Do more guns make for less violent crime? The debate over our right
to bear arms rages on: Do guns predict or prevent violence? While
evidence seems to point to the former, author Joyce Lee Malcolm makes the
case for firearms' historic role in helping to decrease violent
crime.
By
David Hemenway, published on January 01, 2003 - last reviewed on April 03, 2009
Guns and Violence: The English Experience
By Joyce Lee Malcolm (Harvard University Press)
Americans are among the world's most heavily armed people. And
according to author Joyce Lee Malcolm, Ph.D., our guns make us safer. "In
England, fewer guns have meant more crime," she writes. "In America, more
guns have meant less crime."
Malcolm, a history professor at Bentley College in Massachusetts,
provides a broad-brush survey of English history from 1500 to the
present, then compares the rates of gun ownership and crime in England
and America in the last 20 years. Her thesis rests on two ideas: Violent
crimes in England decreased dramatically between 1500 and 1953 (while the
number of personal firearms rose) and in the past two decades, gun
availability fell in England and crime increased, while the reverse
occurred in the U.S.
One problem with Malcolm's argument is her conclusion from
correlational data (as gun ownership increases, crime decreases) that
guns reduce crime. England experienced many changes between 1500 and
1953—industrialization and urbanization, to name two—any of which may
have helped reduce crime. Malcolm also notes that homicide rates began
falling in 1500 as guns became more available. And while there were even
fewer crimes and more guns 300 years later, most of those guns were
muskets. Inaccurate and dangerous, muskets are not very useful for crime
or self-defense.
A second problem is Malcolm's argument for a connection between gun
ownership and violent crime. Good data do not exist for the period under
scrutiny, and even Malcolm admits that "we have no way of knowing how
many Englishmen actually owned firearms" in 1900.

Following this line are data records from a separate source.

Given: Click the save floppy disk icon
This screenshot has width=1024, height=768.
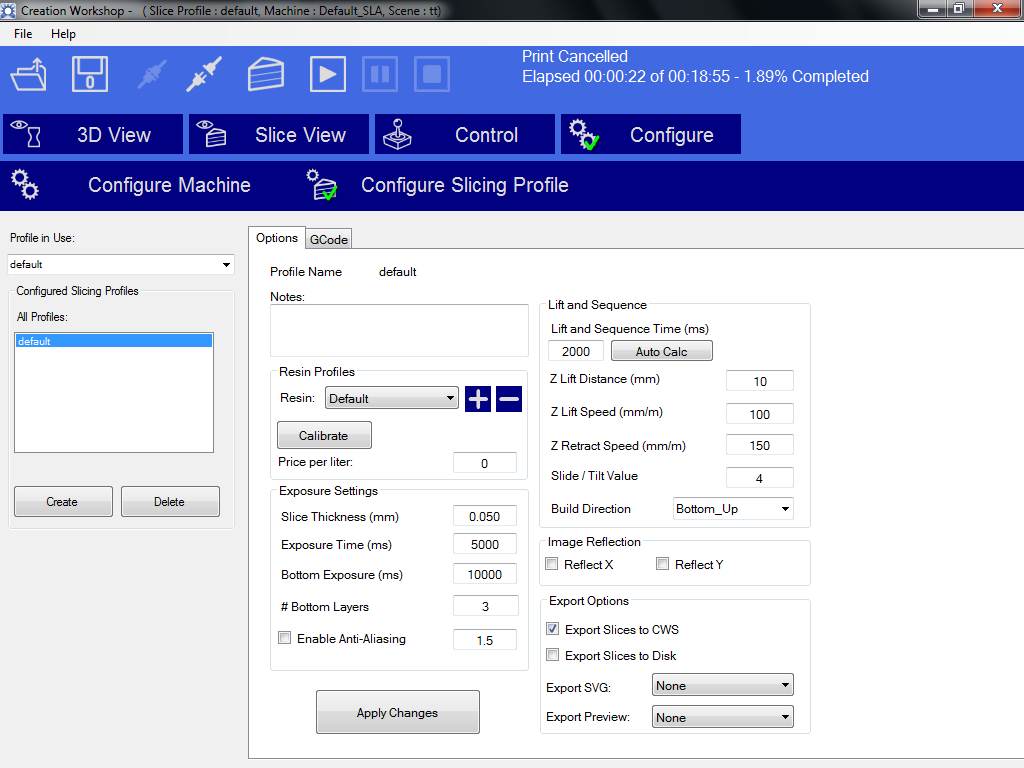Looking at the screenshot, I should click(90, 75).
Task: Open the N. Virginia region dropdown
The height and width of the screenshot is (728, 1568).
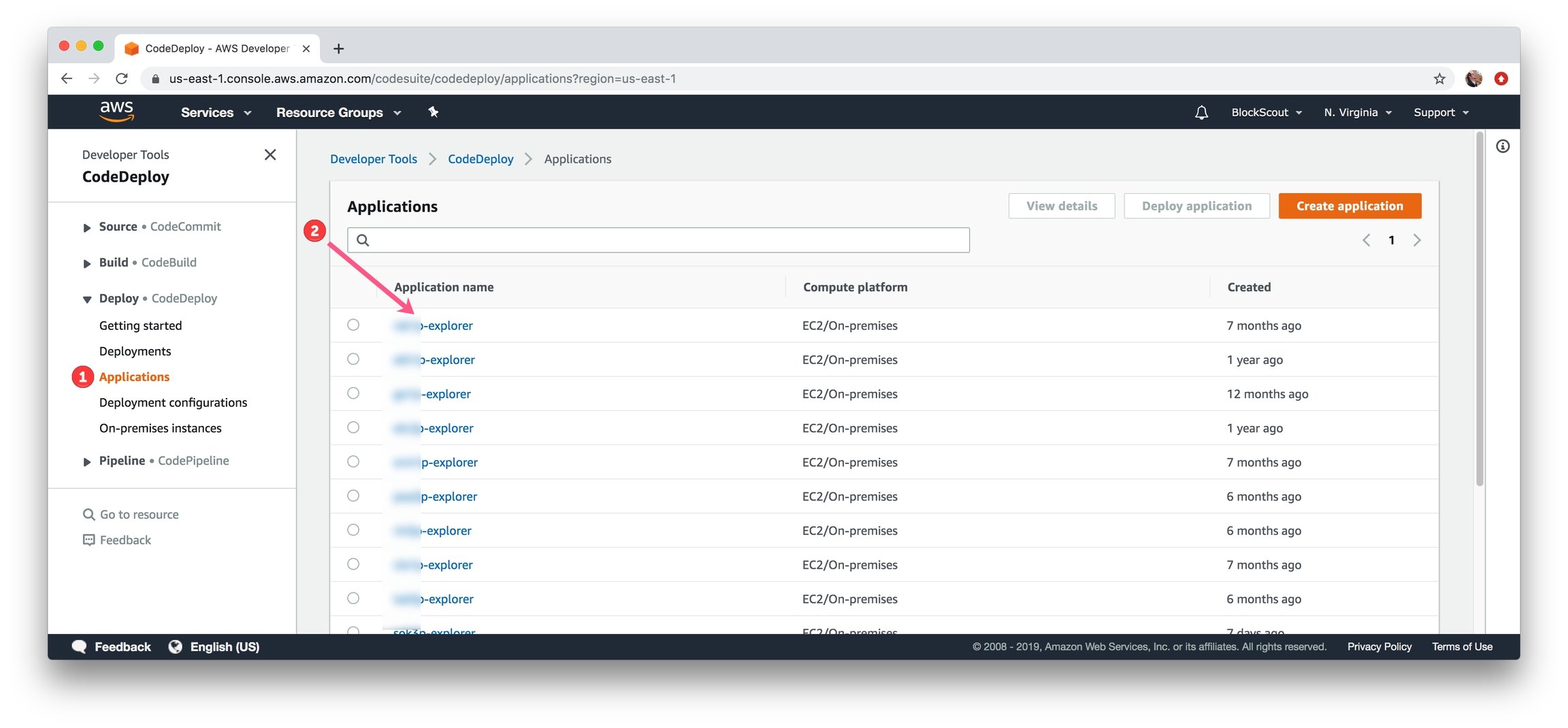Action: [x=1358, y=112]
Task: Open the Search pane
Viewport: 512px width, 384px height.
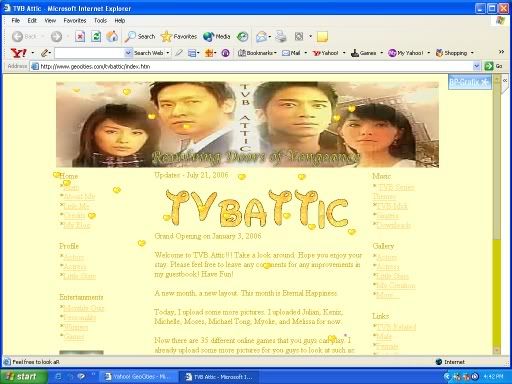Action: [x=140, y=36]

Shifting to more recent experiences, Malcolm claims that England's
crime rate increased in the 1980s and 1990s, while the U.S. rate
declined. Again she attributes this to changes in gun availability, but
the data do not fit her thesis. During the past 20 years, gun prevalence
in U.S. households has actually decreased; the General Social Surveys
find that rates fell steadily from 48 percent in 1980 to 40 percent in
1999. Gun ownership and homicide rates also fell throughout most of the
'90s. Moreover, while victimization surveys find that robbery, assault
and vehicle theft are as high in England as in the U.S., our homicide
rate is six times higher and most of those murders were
gun-related.
Malcolm's thesis is inconsistent with the bulk of research on guns
and crime, evidence she does not discuss. For instance, studies in the
U.S. and other developed countries show that increased gun ownership
coincides with higher rates of firearm homicide. Everyone is at higher
risk of murder if more neighbors own guns.

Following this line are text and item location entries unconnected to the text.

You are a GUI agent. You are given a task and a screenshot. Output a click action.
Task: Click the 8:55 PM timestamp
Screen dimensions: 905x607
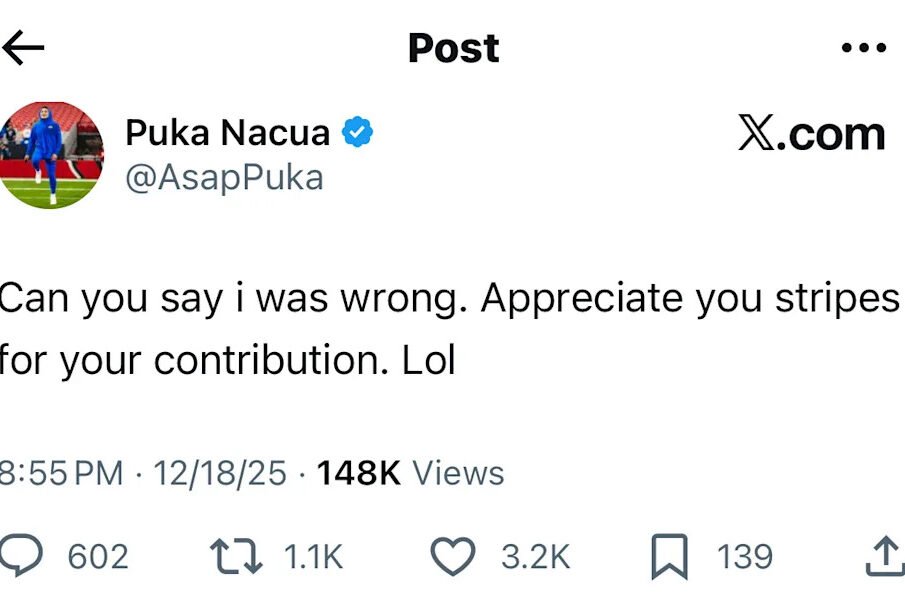point(62,473)
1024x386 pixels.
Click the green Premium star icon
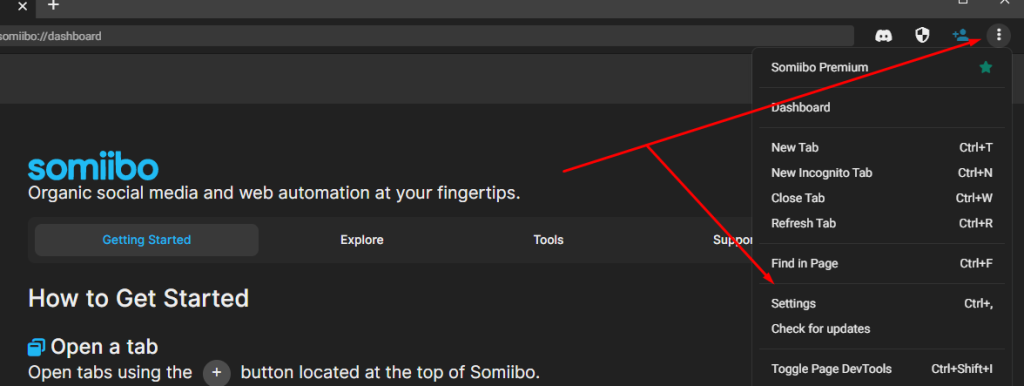(x=986, y=67)
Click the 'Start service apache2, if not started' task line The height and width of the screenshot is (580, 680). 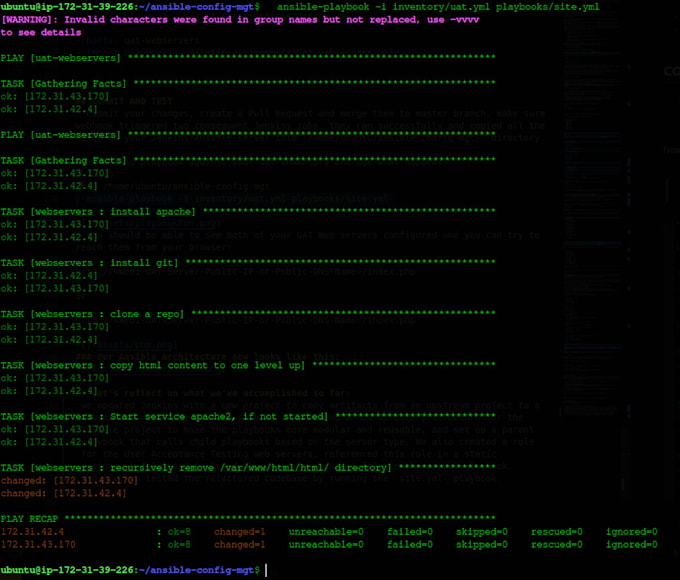pos(164,416)
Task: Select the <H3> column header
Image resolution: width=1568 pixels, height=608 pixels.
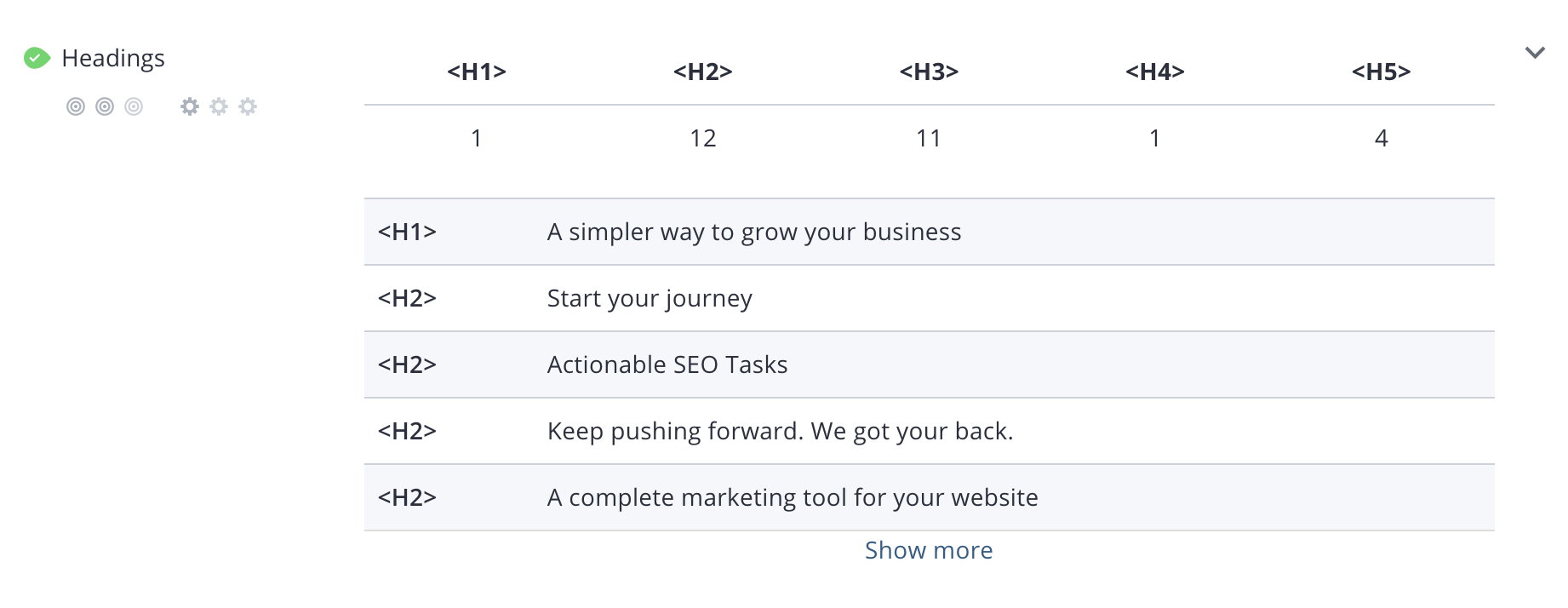Action: 929,72
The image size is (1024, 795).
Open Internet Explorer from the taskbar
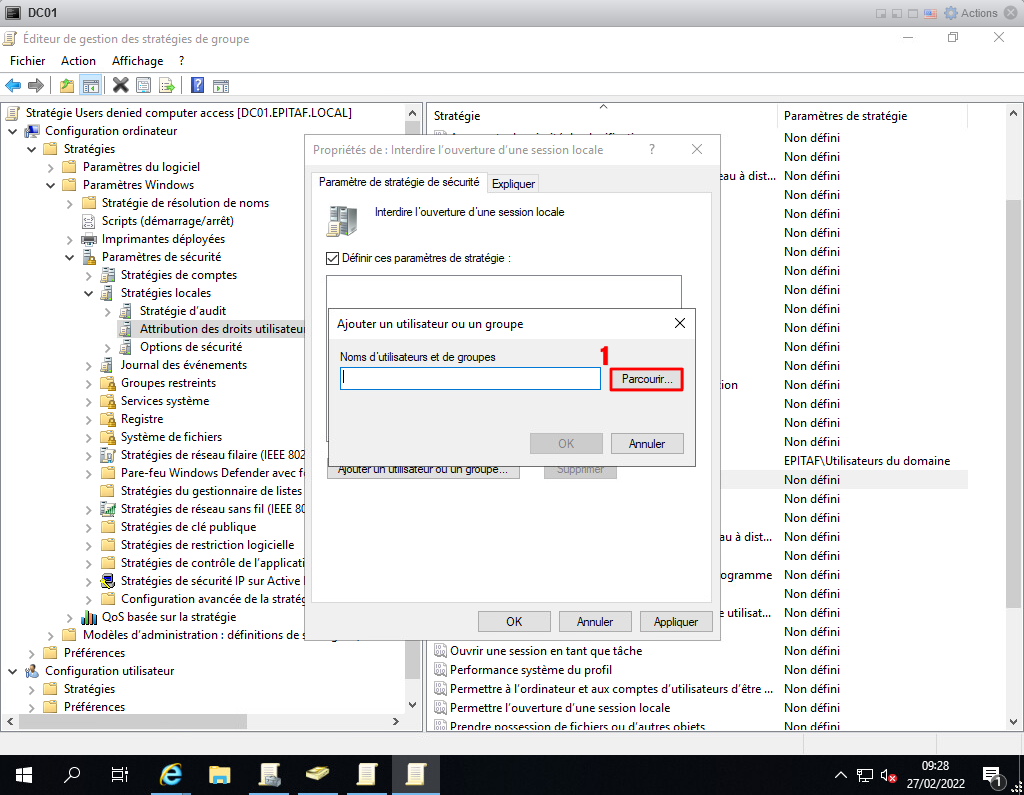(172, 774)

When an author's stand defies common sense, readers have the right
to expect strong, supporting evidence. Malcolm's case is far from
compelling, and she ignores a wealth of contradictory evidence. She may
win admirers among gun enthusiasts, but the evidence still shows that
where violent crime is concerned, guns are not the solution—they are part
of the problem.
David Hemenway, Ph.D., is director of the Injury Control Research
Center at the Harvard School of Public Health. He is the author of Private Guns Public Health—a book on the public-health approach to reducing firearm violence.